» TASK GOAL
Leaving all pictures out, output exactly and only the line containing "How do I perform: Open" and the lines that follow it to the end of the material below.

» DATA EXTRACTS
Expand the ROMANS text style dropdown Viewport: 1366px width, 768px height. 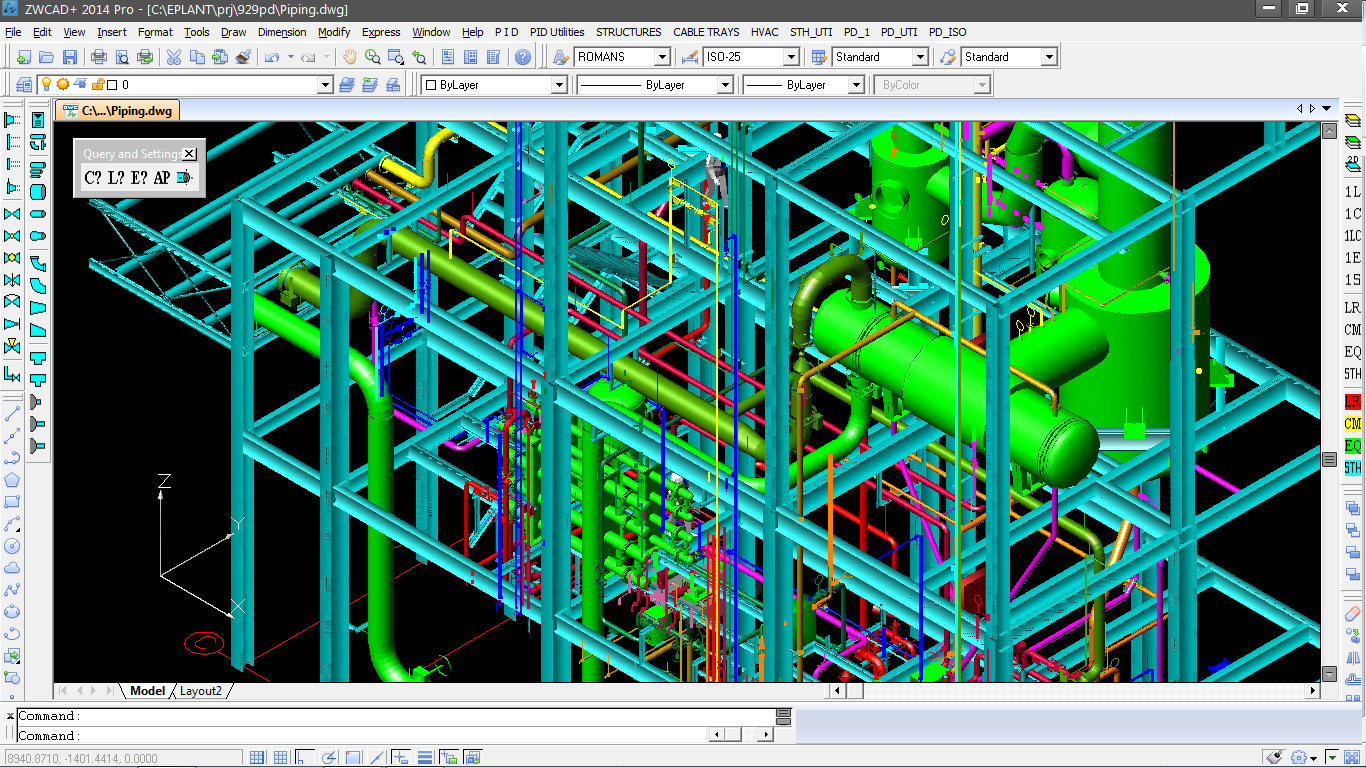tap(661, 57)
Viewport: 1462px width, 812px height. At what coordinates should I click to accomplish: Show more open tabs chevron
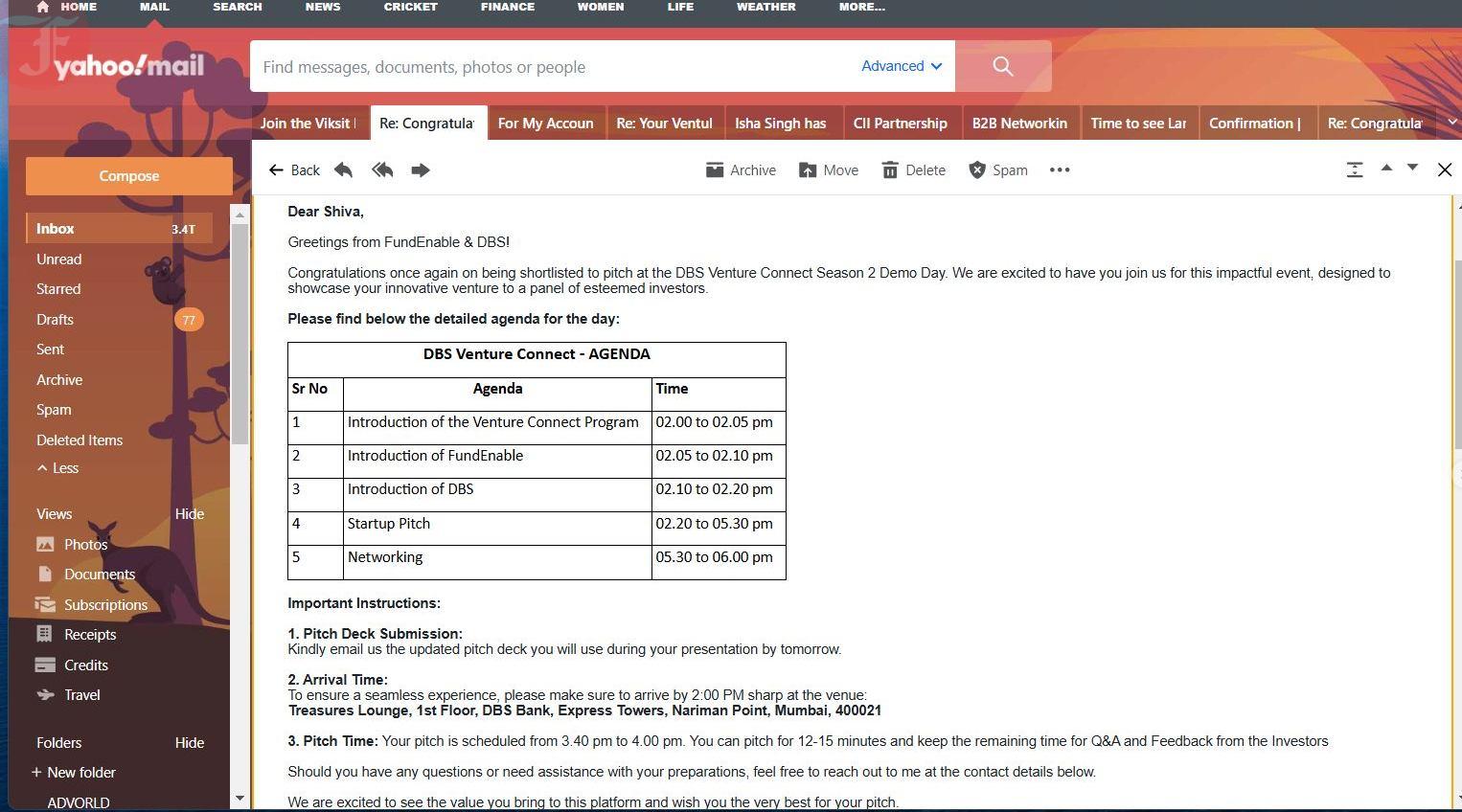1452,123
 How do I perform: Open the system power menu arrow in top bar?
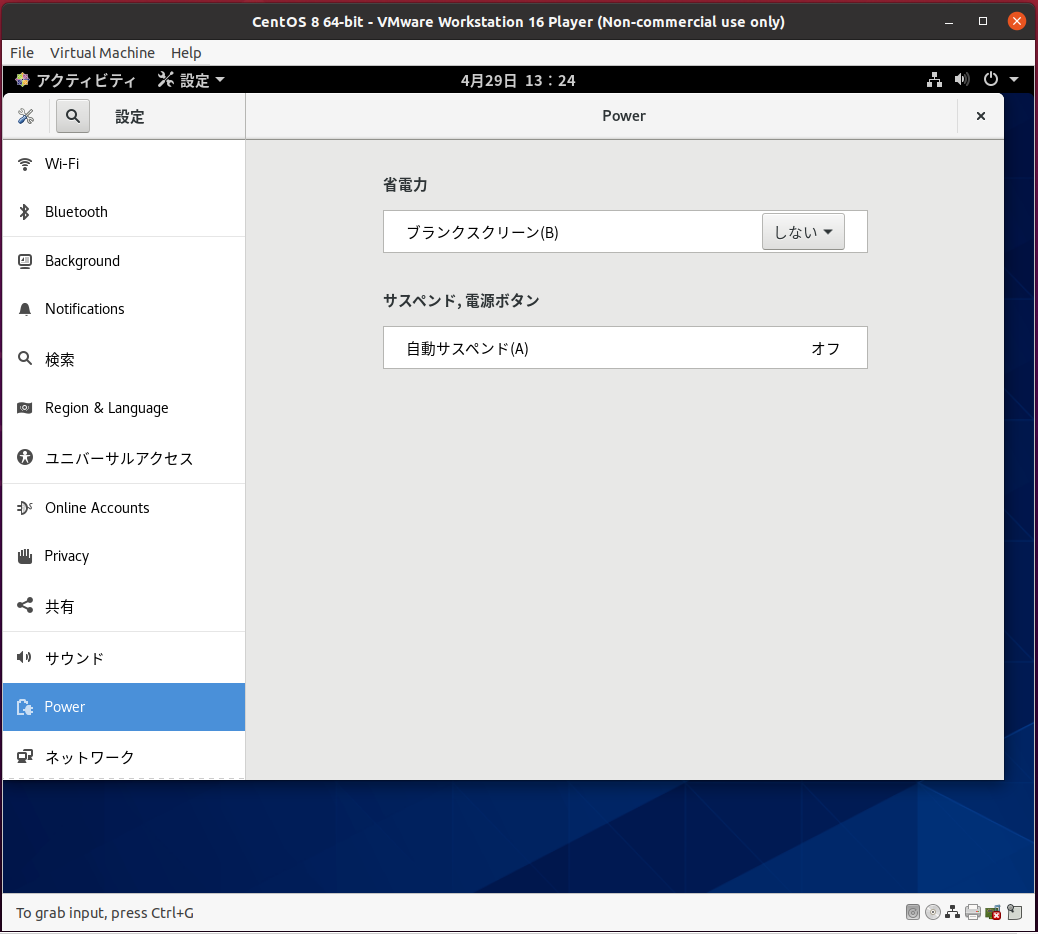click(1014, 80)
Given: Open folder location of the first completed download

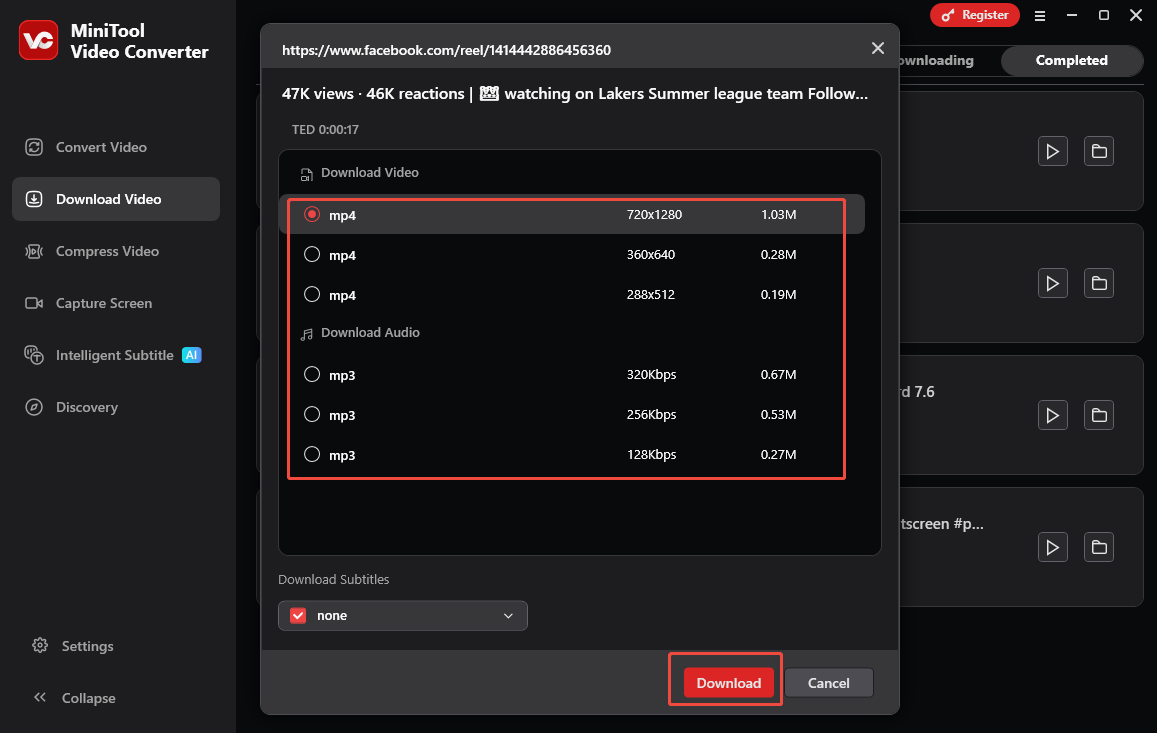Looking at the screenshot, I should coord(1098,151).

» SOLUTION
 How do I perform: Open the system power menu arrow in top bar?
click(1014, 80)
Given: Open folder location of the first completed download

Looking at the screenshot, I should coord(1098,151).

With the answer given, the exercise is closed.